__LISTA DE TAREAS__.
1. Copia del artículo el fragmento que va desde "El ‘catenaccio’ estadounidense" hasta "superviviente de Auschwitz).".
2. Según el artículo, ¿en qué países del Imperio británico pudieron instalarse decenas de miles de ingleses?

__ARTÍCULO__.
<<<<
Así que Estados Unidos, que había recibido a millones de personas en las décadas anteriores sirviendo como válvula de escape para una Europa que, salvo Francia, se disparaba por la caída de mortalidad y el mantenimiento de una alta natalidad, echó el candado en el momento más inoportuno de la historia. Las destrucciones de la Primera Guerra Mundial, la situación de guerra civil en Rusia y el descoyuntamiento general del continente requerían la emigración de la población sobrante a las tierras nuevas de América y Oceanía. Así ocurrió dentro del Imperio británico: decenas de miles de ingleses pudieron instalarse en Canadá o Australia (en Turquía conocí a una australiana que era hija de uno de esos soldados desmovilizados que emigraron). Pero no sucedió lo mismo en el resto de Europa: el viejo continente, Japón y China tuvieron que bregar con una bomba demográfica que acabó en el gran exterminio de la Segunda Guerra Mundial y la guerra civil revolucionaria china.
El ‘catenaccio’ estadounidense es tanto más chocante cuando se observa la lista de sus economistas de origen judío y alto nivel, entre ellos 25 Premios Nobel y los tres últimos presidentes de la Reserva Federal, además de investigadores de renombre mundial (como Barry Eichengreen, hijo de una superviviente de Auschwitz).
>>>>
__DATOS PROPORCIONADOS__.
<<<<
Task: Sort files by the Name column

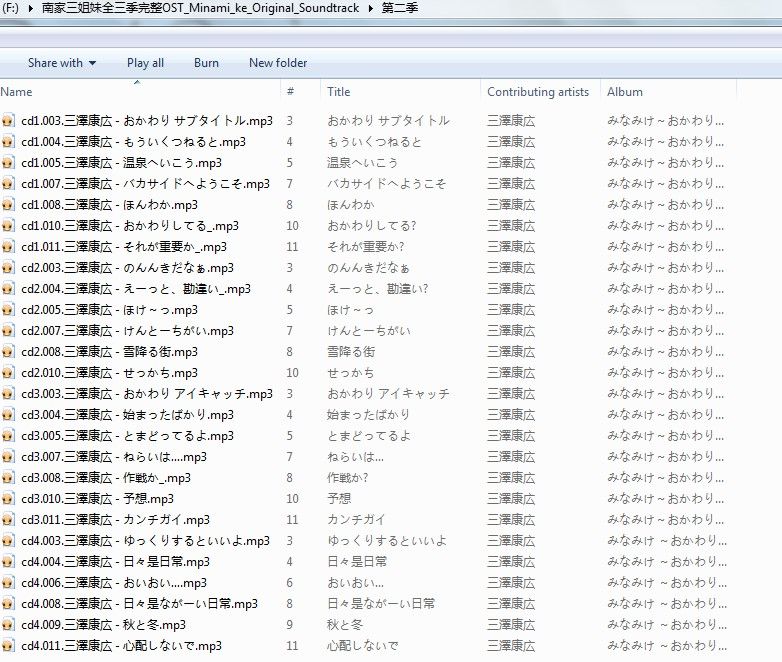Action: [x=140, y=92]
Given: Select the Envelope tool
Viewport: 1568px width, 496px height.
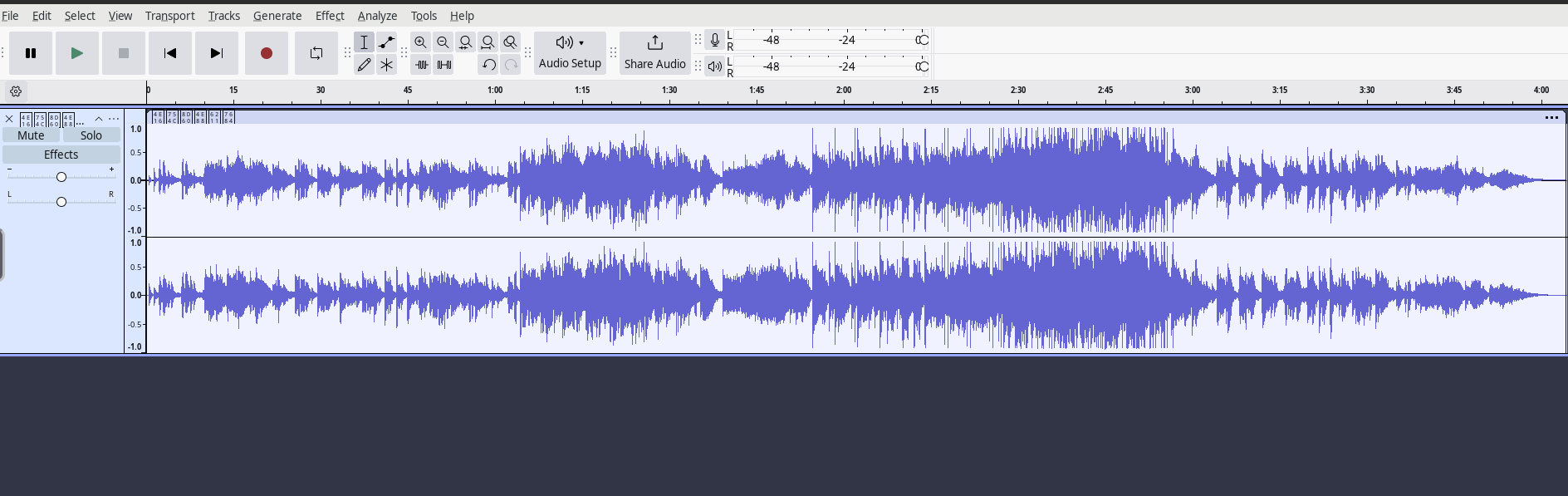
>>>>
__RESPUESTAS__.
1.
El ‘catenaccio’ estadounidense es tanto más chocante cuando se observa la lista de sus economistas de origen judío y alto nivel, entre ellos 25 Premios Nobel y los tres últimos presidentes de la Reserva Federal, además de investigadores de renombre mundial (como Barry Eichengreen, hijo de una superviviente de Auschwitz).

2. En Canadá o Australia.